Memoirs & Misinformation by Jim Carrrey & Dana Vachon
It’s been a long and winding road to to pub day for this one, but Carrey’s literary debut is finally here! Read more about the wacky novel below…
“Meet Jim Carrey. Sure, he’s an insanely successful and beloved movie star drowning in wealth and privilege—but he’s also lonely. Maybe past his prime. Maybe even…getting fat? He’s tried diets, gurus, and cuddling with his military-grade Israeli guard dogs, but nothing seems to lift the cloud of emptiness and ennui. Even the sage advice of his best friend, actor and dinosaur skull collector Nicolas Cage, isn’t enough to pull Carrey out of his slump.
But then Jim meets Georgie: ruthless ingénue, love of his life.
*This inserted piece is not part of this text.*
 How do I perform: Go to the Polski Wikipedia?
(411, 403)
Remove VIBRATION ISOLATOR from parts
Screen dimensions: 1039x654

And with the help of auteur screenwriter Charlie Kaufman, he has a role to play in a boundary-pushing new picture that may help him uncover a whole new side to himself—finally, his Oscar vehicle! Things are looking up!
But the universe has other plans.
Memoirs and Misinformation is a fearless semi-autobiographical novel, a deconstruction of persona. In it, Jim Carrey and Dana Vachon have fashioned a story about acting, Hollywood, agents, celebrity, privilege, friendship, romance, addiction to relevance, fear of personal erasure, our ‘one big soul,’ Canada, and a cataclysmic ending of the world—apocalypses within and without.”